British pilot condition greatly improves
The most critical COVID-19 patient in Vietnam is nodding, smiling and evening shaking hands with healthcare workers.
The British pilot named by newspapers in the UK as Stephen Cameron, has been in a coma for more than two months.
Although he is free of coronavirus, he suffered severe lung complications and doctors thought he may need a transplant.
But now he is on the mend, and staff at HCM City’s Cho Ray Hospital announced on Wednesday morning his condition is improving and he was able to communicate with medics.
Identified as Patient 91 in Vietnam, he tested positive for COVID-19 on March 18 and was on a life support machine for 57 days.

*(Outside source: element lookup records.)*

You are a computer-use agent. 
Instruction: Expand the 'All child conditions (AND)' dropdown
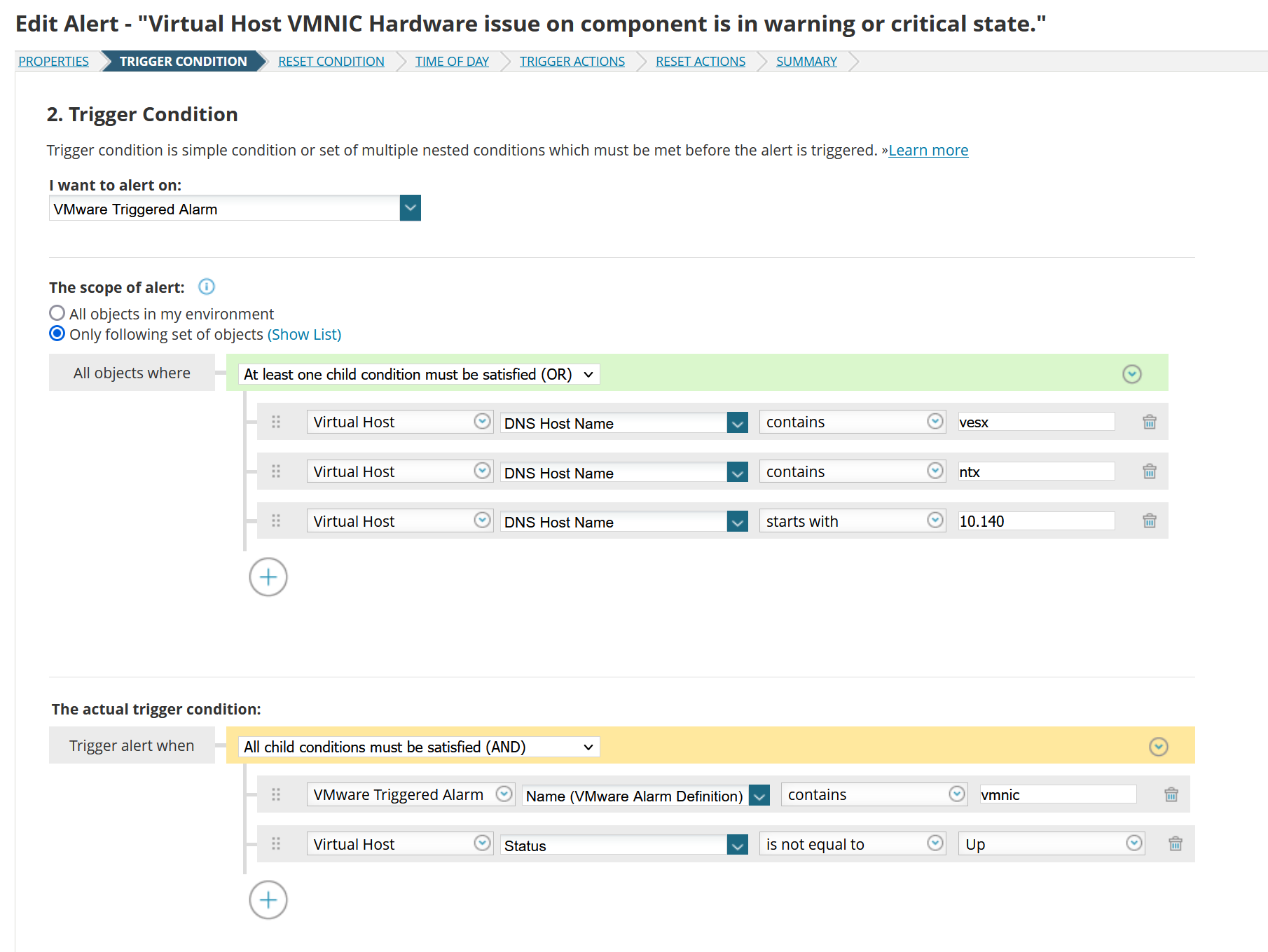coord(419,747)
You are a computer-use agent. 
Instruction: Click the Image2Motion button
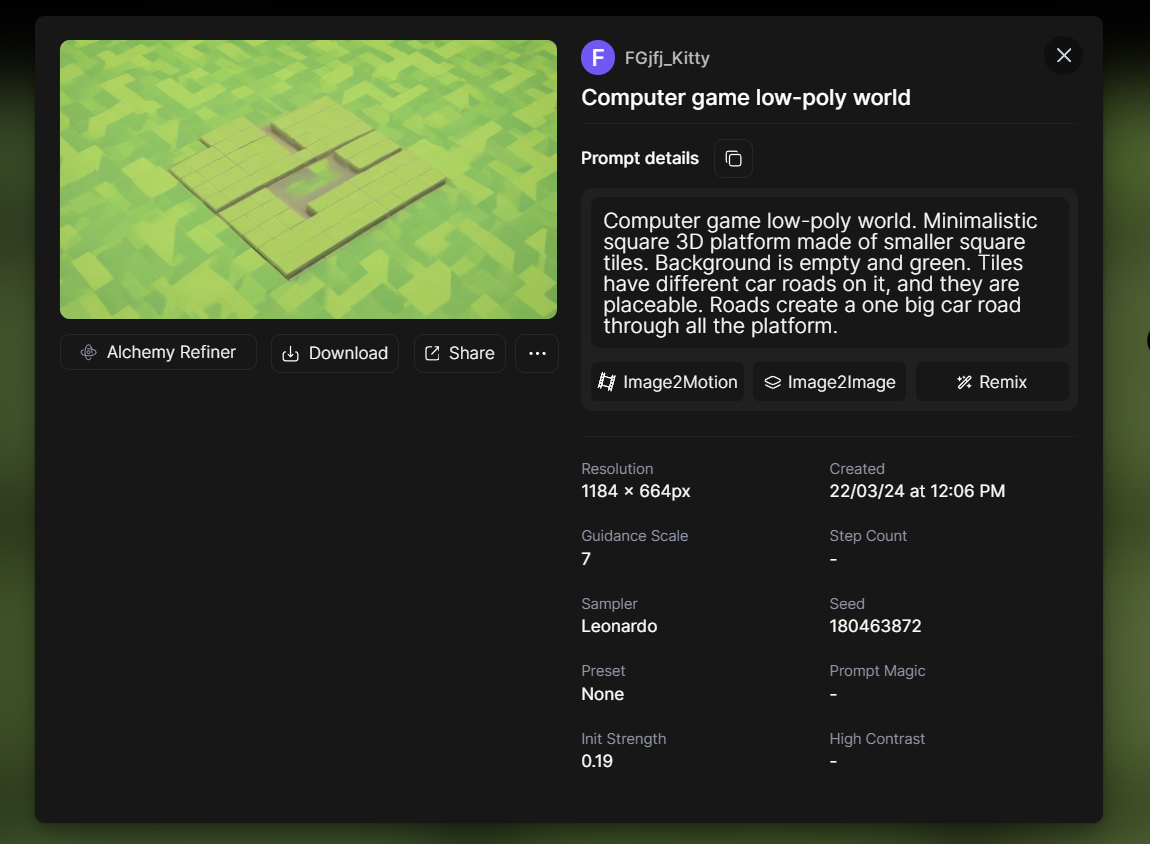(x=667, y=382)
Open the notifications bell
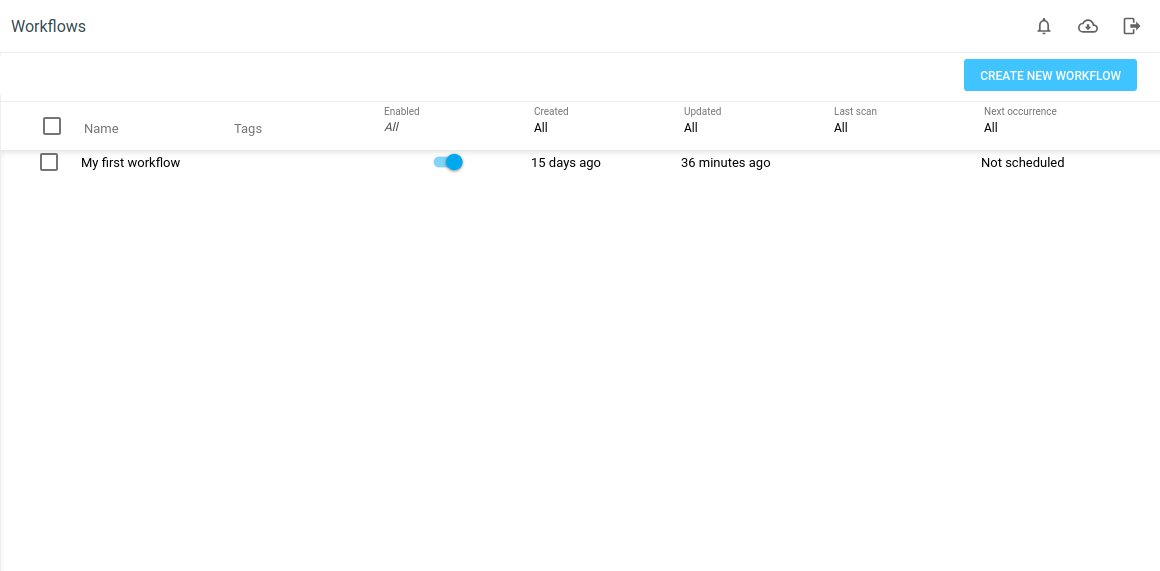The height and width of the screenshot is (571, 1160). click(1044, 26)
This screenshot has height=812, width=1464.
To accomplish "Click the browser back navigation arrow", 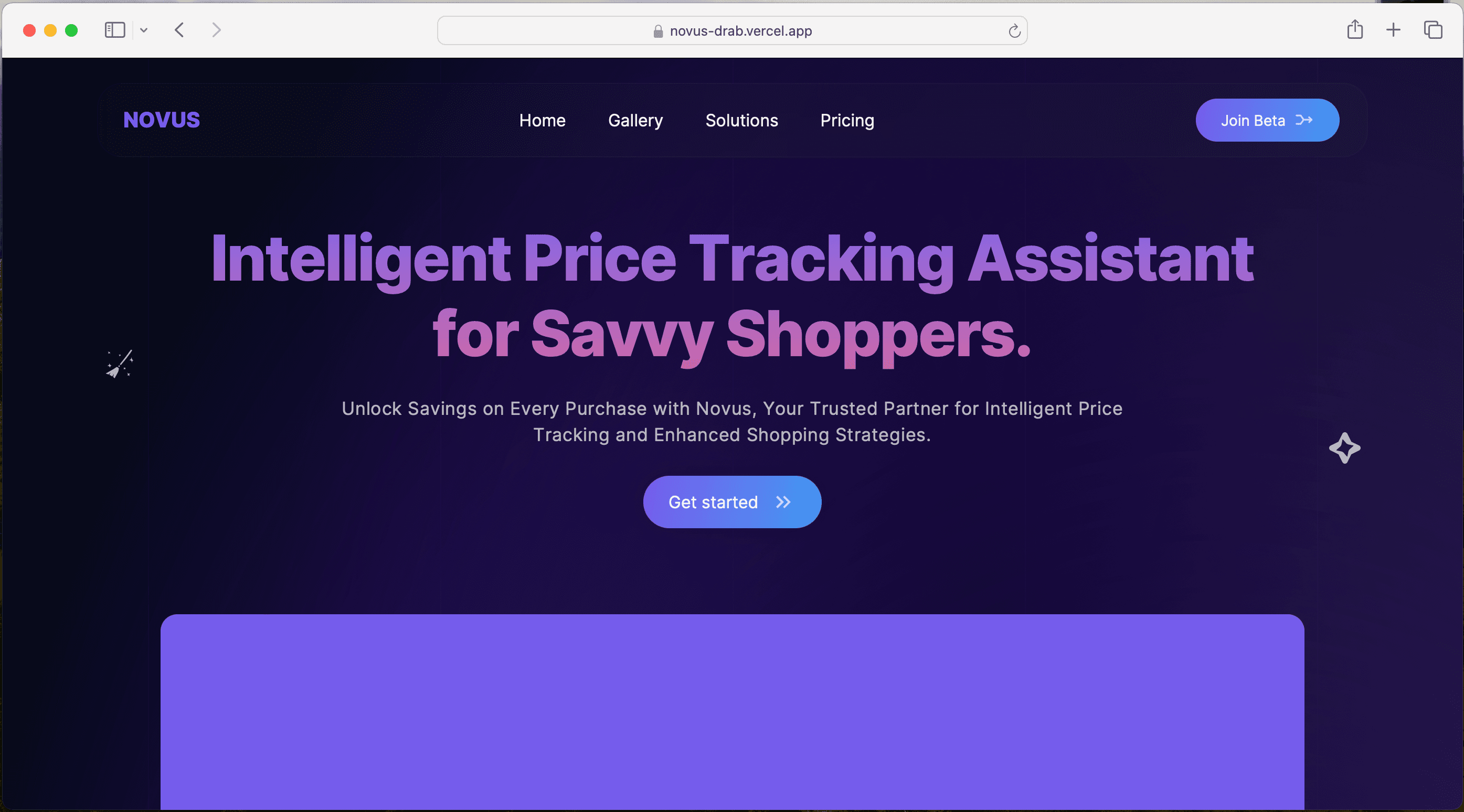I will 179,30.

On May 20, he was given all-clear after testing negative for the SARS-CoV-2 seven times. He was then transferred from HCM City’s Hospital for Tropical Diseases to Cho Ray Hospital for further treatment.
Tran Thanh Linh, deputy head of the emergency department at Cho Ray Hospital, said the patient has not needed dialysis for a week as his kidneys were almost functioning normal.
His liver had also worked relatively normally, Linh said.
“Until now, he is still infected with Burkholderia cenocepacia, a type of opportunistic bacteria but the quantity of bacteria has been reduced, which proves that changed antibiotics work for him,” he said.
He said an X-ray image of his lungs on May 25 revealed tissue or fluid blocking blood vessels in both lungs but the one taken on Tuesday showed that more than half of the left lung has recovered and the right lung’s respiratory function had also improved.
Linh said that on Tuesday afternoon, doctors tried reducing intervention of EMCO on the patient but he would still need EMCO for the next few days.
Muscle strength in his arms has improved from 1/5 to 3/5 while his muscles in his feet improved from 1/5 to 2/5. His cough reflexes have become better. Respiratory functions improved and oxygen concentration in blood is stable now.
Earlier, the patient had suffered from the cytokine storm syndrome, which happened when his immune system overreacted to the novel coronavirus attacking the body, releasing too many cytokines, damaging his organs.
According to the health ministry, the British Consulate in HCM City has recently requested to visit the patient over the next few days.
His medical bills, which have already topped VNĐ5 billion (US$215,000), have so far been covered by the Vietnamese hospitals.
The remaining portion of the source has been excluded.